Comment by LoganDark

Comment by LoganDark 3 days ago

1 reply

When ChatGPT first released and jailbreaks were pretty easy, I was able to easily get some extremely good/detailed output from it, with very little errors or weirdness. Now even when I can get jailbreaks to work with their newer models, it's just not the same, and no open-source model or even commercial model has seem to come close to the quality of that very first release. They're all just weird, dumb, random or incoherent. I keep trying even the very large open-source or open-weights models, and new versions of OpenAI's models and Claude and Gemini and so on, but it just all sucks. It all feels like slop!

I'm convinced it's because that first ChatGPT release was probably trained on data almost entirely untainted by other LLMs, and it may no longer ever be possible to obtain such a dataset again. Every model feels so artificial and synthetic. I do not know for sure why this is, but I bet it has something to do with people thinking it's possible to programmatically generate almost half the dataset?! I feel like OpenAI's moat could have been the quality and authenticity of their dataset, since they scraped practically most of the internet before LLMs became widespread, but even they've probably lost it by now.

I haven't really internalized anything about "model collapse", other than that if you train an LLM on outputs from other LLMs, you will be training to emulate an imprecise version of an imprecise version of writing, which will be measurably and perceptibly worse than merely one layer of imprecise version of actual writing.

wuschel 3 days ago

> I'm convinced it's because that first ChatGPT release was probably trained on data almost entirely untainted by other LLMs, and it may no longer ever be possible to obtain such a dataset again.

Interesting statement. But wouldn’t that mean that Google is in an even better position in regard to primary, or at least pristine data?

◆ **Extracted material**:

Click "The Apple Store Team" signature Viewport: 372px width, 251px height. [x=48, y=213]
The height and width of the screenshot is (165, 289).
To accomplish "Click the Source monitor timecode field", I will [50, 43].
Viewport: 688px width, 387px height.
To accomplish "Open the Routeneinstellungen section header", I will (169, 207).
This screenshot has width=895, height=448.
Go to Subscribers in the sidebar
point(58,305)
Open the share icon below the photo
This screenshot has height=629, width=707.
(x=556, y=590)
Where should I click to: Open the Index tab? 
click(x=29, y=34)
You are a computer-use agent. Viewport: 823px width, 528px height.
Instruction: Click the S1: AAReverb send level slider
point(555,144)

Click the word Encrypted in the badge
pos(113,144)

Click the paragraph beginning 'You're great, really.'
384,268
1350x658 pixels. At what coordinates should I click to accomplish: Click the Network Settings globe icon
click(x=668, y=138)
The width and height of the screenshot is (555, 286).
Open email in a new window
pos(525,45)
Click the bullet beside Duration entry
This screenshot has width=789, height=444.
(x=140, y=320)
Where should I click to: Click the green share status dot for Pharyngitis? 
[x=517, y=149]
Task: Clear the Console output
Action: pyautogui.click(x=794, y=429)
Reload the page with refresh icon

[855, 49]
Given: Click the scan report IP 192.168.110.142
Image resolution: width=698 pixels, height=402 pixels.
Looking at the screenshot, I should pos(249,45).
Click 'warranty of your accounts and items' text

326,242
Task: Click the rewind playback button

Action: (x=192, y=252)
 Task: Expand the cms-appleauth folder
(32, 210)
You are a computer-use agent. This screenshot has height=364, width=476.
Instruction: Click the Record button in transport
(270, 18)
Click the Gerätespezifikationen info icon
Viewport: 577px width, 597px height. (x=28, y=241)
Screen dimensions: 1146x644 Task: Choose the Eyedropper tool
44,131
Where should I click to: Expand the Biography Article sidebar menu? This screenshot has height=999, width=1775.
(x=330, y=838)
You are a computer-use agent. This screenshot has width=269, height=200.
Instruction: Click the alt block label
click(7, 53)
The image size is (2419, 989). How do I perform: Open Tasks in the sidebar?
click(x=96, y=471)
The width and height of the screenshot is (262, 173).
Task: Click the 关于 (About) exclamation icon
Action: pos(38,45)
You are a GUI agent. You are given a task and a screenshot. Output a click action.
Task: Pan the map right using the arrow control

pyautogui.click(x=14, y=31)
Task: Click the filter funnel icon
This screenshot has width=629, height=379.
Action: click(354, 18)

◆ **Work task 1**: Quote the thread on early ChatGPT output word for word, starting with "When ChatGPT first" and going on through "feels like slop!".
◆ **Work task 2**:
Answer these questions from the thread on early ChatGPT output:
(a) According to LoganDark, what could OpenAI's moat have been?
(b) Which company does wuschel ask about as possibly having an even better position on pristine data?
(c) How many replies does LoganDark's comment show?
None of the items are used here.

◆ **Your solution 1**:
When ChatGPT first released and jailbreaks were pretty easy, I was able to easily get some extremely good/detailed output from it, with very little errors or weirdness. Now even when I can get jailbreaks to work with their newer models, it's just not the same, and no open-source model or even commercial model has seem to come close to the quality of that very first release. They're all just weird, dumb, random or incoherent. I keep trying even the very large open-source or open-weights models, and new versions of OpenAI's models and Claude and Gemini and so on, but it just all sucks. It all feels like slop!

◆ **Your solution 2**:
(a) The quality and authenticity of their dataset.
(b) Google.
(c) One.